*BRIEF*: Turn every line of the listing below into a numbered list, skipping blank lines and leaving out the pictures.

*PROVIDED ENTRIES*:
----------

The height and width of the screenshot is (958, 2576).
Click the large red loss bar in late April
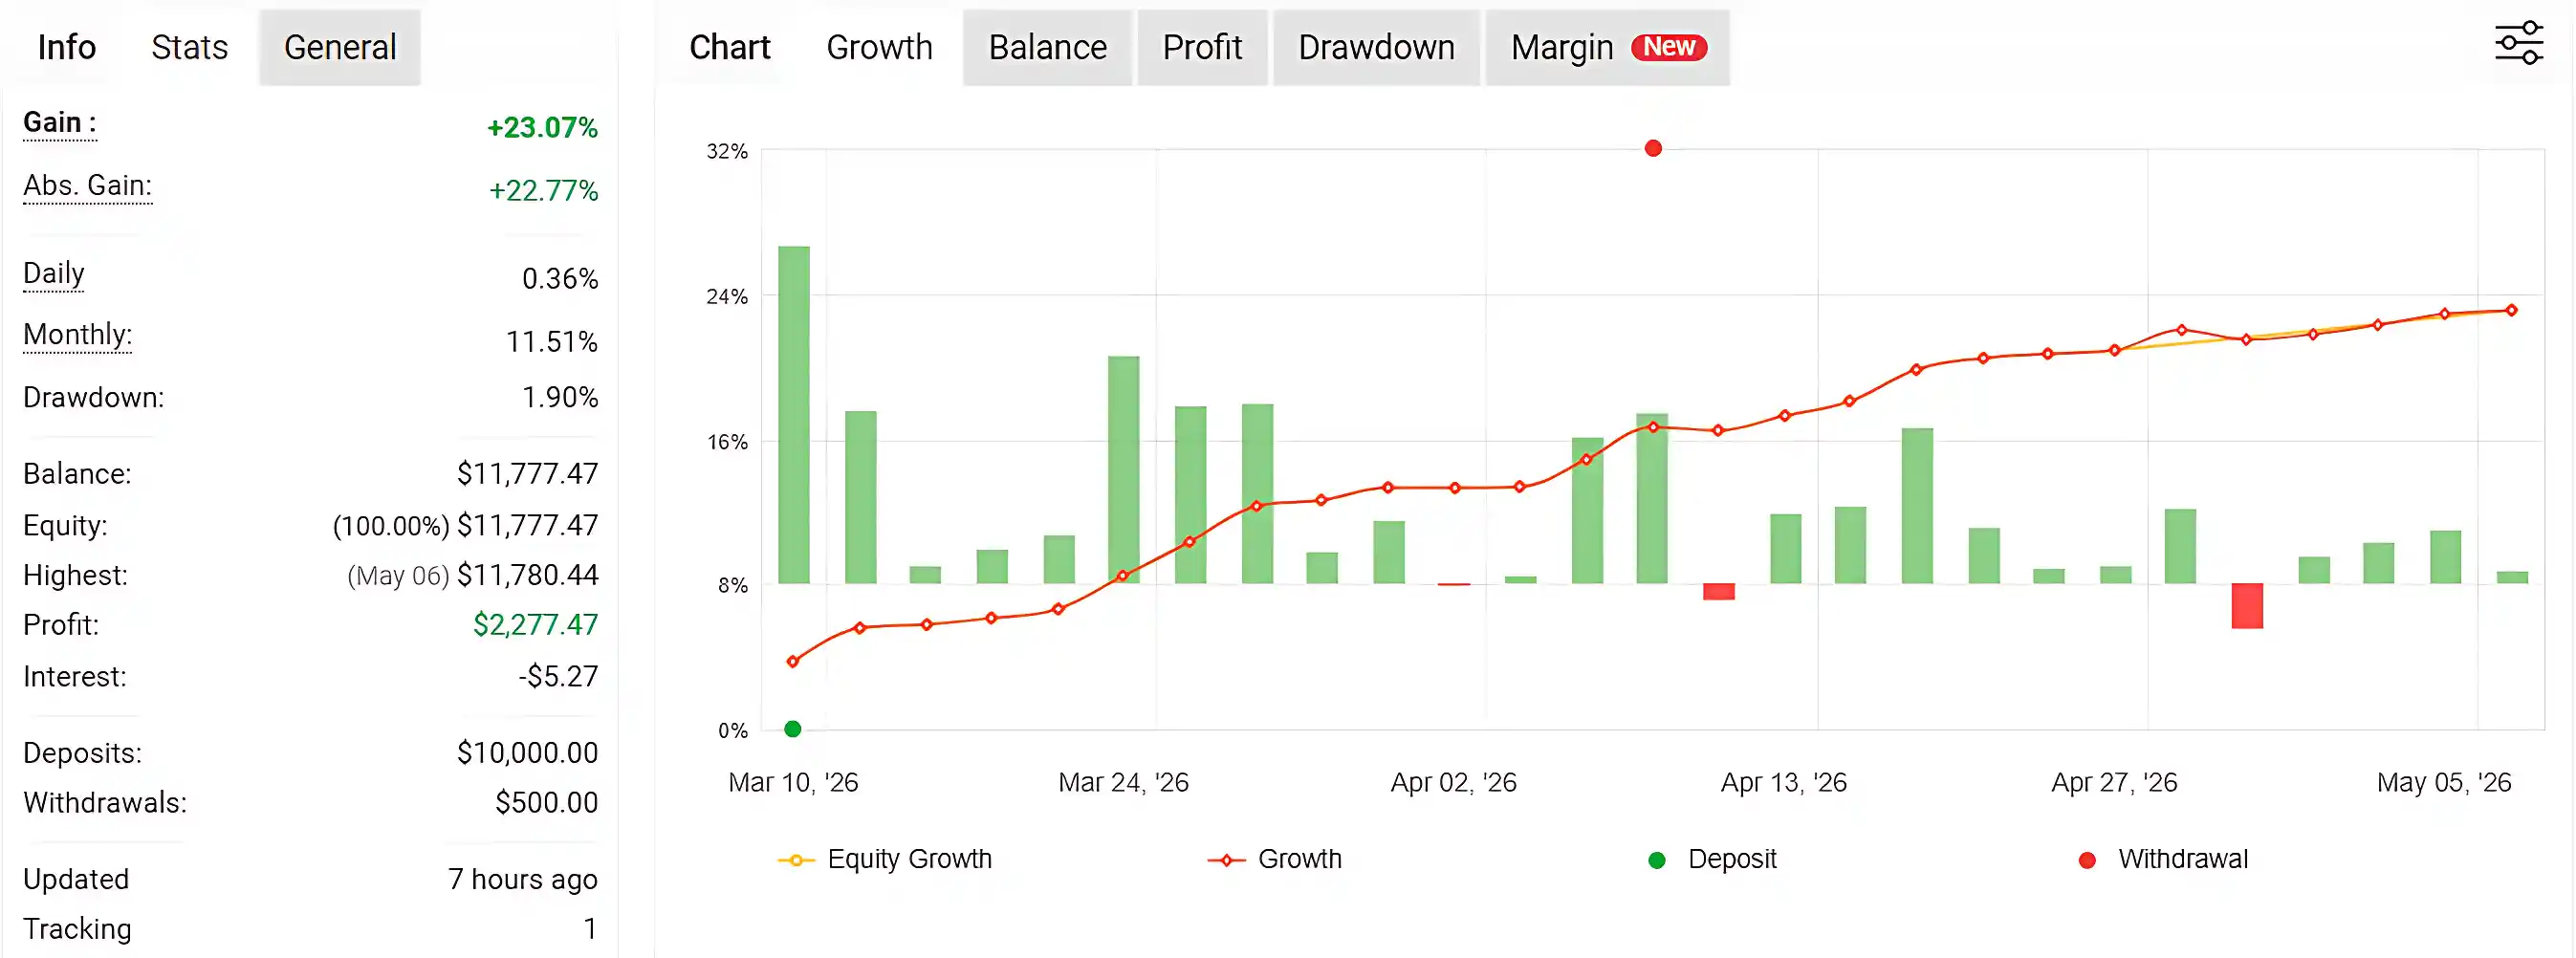[2247, 606]
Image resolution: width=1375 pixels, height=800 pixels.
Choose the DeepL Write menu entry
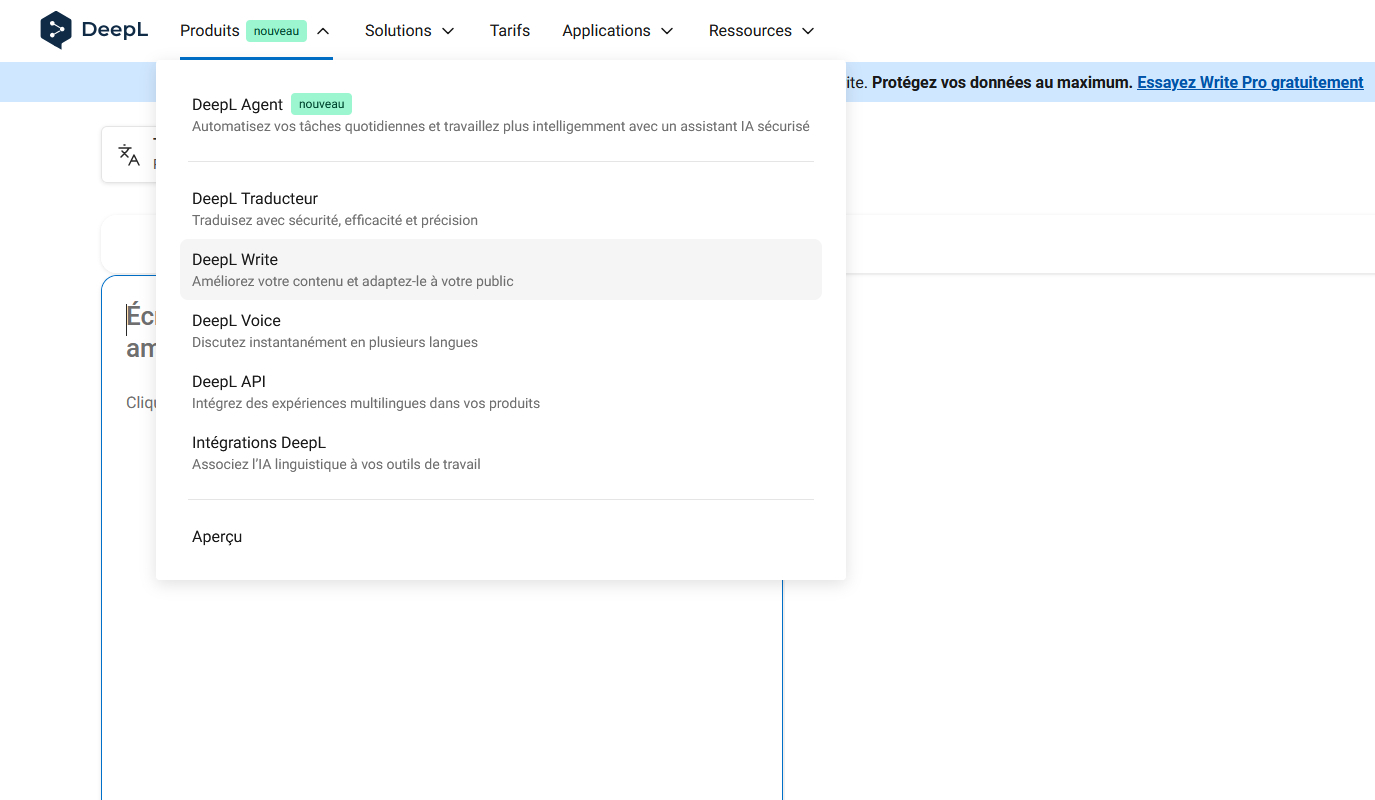235,260
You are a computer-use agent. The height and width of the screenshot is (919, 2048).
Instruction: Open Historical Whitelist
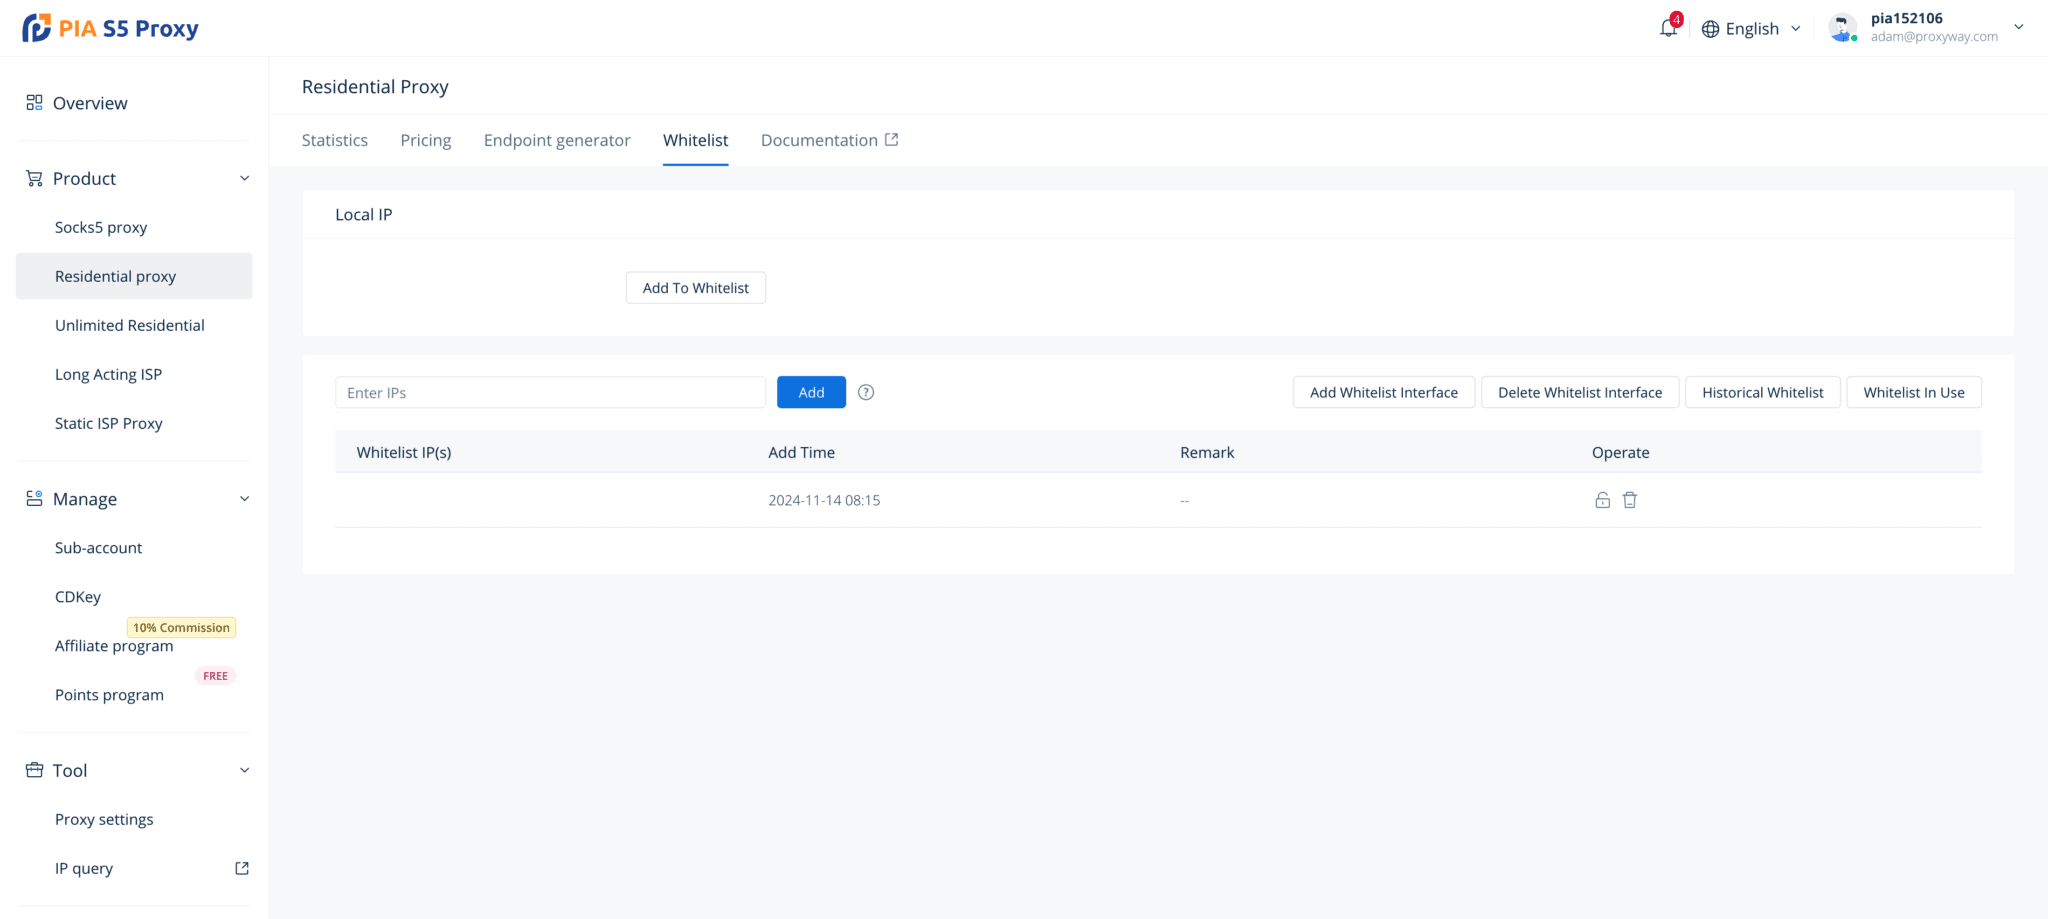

----------

*EXERCISE OUTPUT*:
1. The height and width of the screenshot is (958, 2576).
2. Click the large red loss bar in late April
3. [2247, 606]
4. Image resolution: width=1375 pixels, height=800 pixels.
5. Choose the DeepL Write menu entry
6. 235,260
7. You are a computer-use agent. The height and width of the screenshot is (919, 2048).
8. Instruction: Open Historical Whitelist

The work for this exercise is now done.